>> Start

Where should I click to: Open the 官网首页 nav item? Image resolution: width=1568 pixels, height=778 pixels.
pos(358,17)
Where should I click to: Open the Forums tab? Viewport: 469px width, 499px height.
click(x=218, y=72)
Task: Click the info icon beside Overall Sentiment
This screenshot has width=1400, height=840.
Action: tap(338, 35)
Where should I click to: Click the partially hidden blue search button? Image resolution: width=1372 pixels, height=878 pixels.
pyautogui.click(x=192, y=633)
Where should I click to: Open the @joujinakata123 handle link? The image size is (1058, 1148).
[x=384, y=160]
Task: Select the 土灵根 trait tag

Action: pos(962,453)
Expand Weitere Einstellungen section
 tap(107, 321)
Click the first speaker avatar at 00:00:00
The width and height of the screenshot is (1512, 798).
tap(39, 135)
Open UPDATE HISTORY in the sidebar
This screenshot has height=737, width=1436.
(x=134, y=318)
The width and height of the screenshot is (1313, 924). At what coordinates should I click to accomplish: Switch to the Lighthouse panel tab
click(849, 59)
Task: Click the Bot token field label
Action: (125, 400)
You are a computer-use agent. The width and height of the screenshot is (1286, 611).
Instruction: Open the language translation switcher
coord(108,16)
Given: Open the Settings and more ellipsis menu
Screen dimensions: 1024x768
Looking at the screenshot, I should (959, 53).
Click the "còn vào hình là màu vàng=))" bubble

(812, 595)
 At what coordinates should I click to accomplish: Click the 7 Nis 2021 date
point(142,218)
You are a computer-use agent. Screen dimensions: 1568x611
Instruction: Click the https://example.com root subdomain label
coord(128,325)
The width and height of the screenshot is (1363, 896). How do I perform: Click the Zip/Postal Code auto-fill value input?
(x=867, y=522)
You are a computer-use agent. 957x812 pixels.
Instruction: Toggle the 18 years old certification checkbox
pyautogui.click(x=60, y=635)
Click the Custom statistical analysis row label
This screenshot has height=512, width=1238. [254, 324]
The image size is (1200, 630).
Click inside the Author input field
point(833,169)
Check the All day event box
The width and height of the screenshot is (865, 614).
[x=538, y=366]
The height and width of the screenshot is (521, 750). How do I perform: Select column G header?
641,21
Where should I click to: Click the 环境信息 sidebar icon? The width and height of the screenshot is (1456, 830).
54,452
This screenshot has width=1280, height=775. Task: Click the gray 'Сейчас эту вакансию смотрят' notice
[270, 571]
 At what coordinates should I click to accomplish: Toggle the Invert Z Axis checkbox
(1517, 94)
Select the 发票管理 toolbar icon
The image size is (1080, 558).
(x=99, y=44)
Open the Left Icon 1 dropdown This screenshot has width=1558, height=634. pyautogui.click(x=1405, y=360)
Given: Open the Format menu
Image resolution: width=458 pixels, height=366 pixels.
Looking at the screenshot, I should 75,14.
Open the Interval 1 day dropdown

>> End

• **Set task**
Copy every line above word for word, with nothing changed.

• **Completed task**
Where should I click to: Open the 官网首页 nav item? Image resolution: width=1568 pixels, height=778 pixels.
pos(358,17)
Where should I click to: Open the Forums tab? Viewport: 469px width, 499px height.
click(x=218, y=72)
Task: Click the info icon beside Overall Sentiment
This screenshot has width=1400, height=840.
Action: tap(338, 35)
Where should I click to: Click the partially hidden blue search button? Image resolution: width=1372 pixels, height=878 pixels.
pyautogui.click(x=192, y=633)
Where should I click to: Open the @joujinakata123 handle link? The image size is (1058, 1148).
[x=384, y=160]
Task: Select the 土灵根 trait tag

Action: pos(962,453)
Expand Weitere Einstellungen section
 tap(107, 321)
Click the first speaker avatar at 00:00:00
The width and height of the screenshot is (1512, 798).
tap(39, 135)
Open UPDATE HISTORY in the sidebar
This screenshot has height=737, width=1436.
(x=134, y=318)
The width and height of the screenshot is (1313, 924). At what coordinates should I click to accomplish: Switch to the Lighthouse panel tab
click(849, 59)
Task: Click the Bot token field label
Action: (125, 400)
You are a computer-use agent. The width and height of the screenshot is (1286, 611).
Instruction: Open the language translation switcher
coord(108,16)
Given: Open the Settings and more ellipsis menu
Screen dimensions: 1024x768
Looking at the screenshot, I should (959, 53).
Click the "còn vào hình là màu vàng=))" bubble

(812, 595)
 At what coordinates should I click to accomplish: Click the 7 Nis 2021 date
point(142,218)
You are a computer-use agent. Screen dimensions: 1568x611
Instruction: Click the https://example.com root subdomain label
coord(128,325)
The width and height of the screenshot is (1363, 896). How do I perform: Click the Zip/Postal Code auto-fill value input?
(x=867, y=522)
You are a computer-use agent. 957x812 pixels.
Instruction: Toggle the 18 years old certification checkbox
pyautogui.click(x=60, y=635)
Click the Custom statistical analysis row label
This screenshot has height=512, width=1238. [254, 324]
The image size is (1200, 630).
Click inside the Author input field
point(833,169)
Check the All day event box
The width and height of the screenshot is (865, 614).
[x=538, y=366]
The height and width of the screenshot is (521, 750). How do I perform: Select column G header?
641,21
Where should I click to: Click the 环境信息 sidebar icon? The width and height of the screenshot is (1456, 830).
54,452
This screenshot has width=1280, height=775. Task: Click the gray 'Сейчас эту вакансию смотрят' notice
[270, 571]
 At what coordinates should I click to accomplish: Toggle the Invert Z Axis checkbox
(1517, 94)
Select the 发票管理 toolbar icon
The image size is (1080, 558).
(x=99, y=44)
Open the Left Icon 1 dropdown This screenshot has width=1558, height=634. pyautogui.click(x=1405, y=360)
Given: Open the Format menu
Image resolution: width=458 pixels, height=366 pixels.
Looking at the screenshot, I should 75,14.
Open the Interval 1 day dropdown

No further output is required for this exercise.